▶ _Text provided_
....................

Get the person right and you’re halfway to getting the investment right.
Step 3: Write It Down
When you make an investment, write down why. What’s your thesis? What do you expect in one year, three years, five years? Where did you find the idea? What’s the weather like? (Seriously. It becomes useful data later.)
Three rules here. Do it immediately, before commitment bias kicks in. Never edit your notes after the fact. And don’t make exceptions.
If you rely on memory, you’ll fall victim to hindsight bias. You will not remember correctly. Richards is very clear about this.
Step 4: Schedule Your Reviews
Put review dates in your calendar right when you buy. Richards suggests after three months, then every six months. Don’t check prices daily. Too much checking leads to overtrading.
Be careful with news. Most of it is sensationalized or managed by PR departments. Watch for warning signs like management speak changing tone, weird transactions, or big stock option gifts to underperforming executives.
Set triggers. If you don’t schedule reviews, you won’t do them.
Step 5: Get Feedback
Reviews serve two purposes. First, check if the investment still meets your criteria. Second, compare your original expectations against reality. Your written thesis is the baseline.

....................

▶ _Work item 1_
In the investing steps text, when does Richards suggest reviewing an investment?
▶ _Work item 2_
Extract everything in the investing steps text from "Step 4: Schedule" down to "leads to overtrading.", copying it word for word.

....................

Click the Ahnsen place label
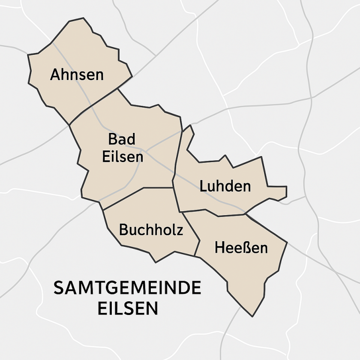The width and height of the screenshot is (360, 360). (x=77, y=75)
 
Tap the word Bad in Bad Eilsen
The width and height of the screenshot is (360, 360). (x=121, y=139)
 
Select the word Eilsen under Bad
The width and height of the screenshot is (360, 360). (x=123, y=156)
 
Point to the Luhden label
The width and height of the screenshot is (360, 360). (x=225, y=186)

....................

▶ _Problem solution 1_
After three months, then every six months.

▶ _Problem solution 2_
Step 4: Schedule Your Reviews
Put review dates in your calendar right when you buy. Richards suggests after three months, then every six months. Don’t check prices daily. Too much checking leads to overtrading.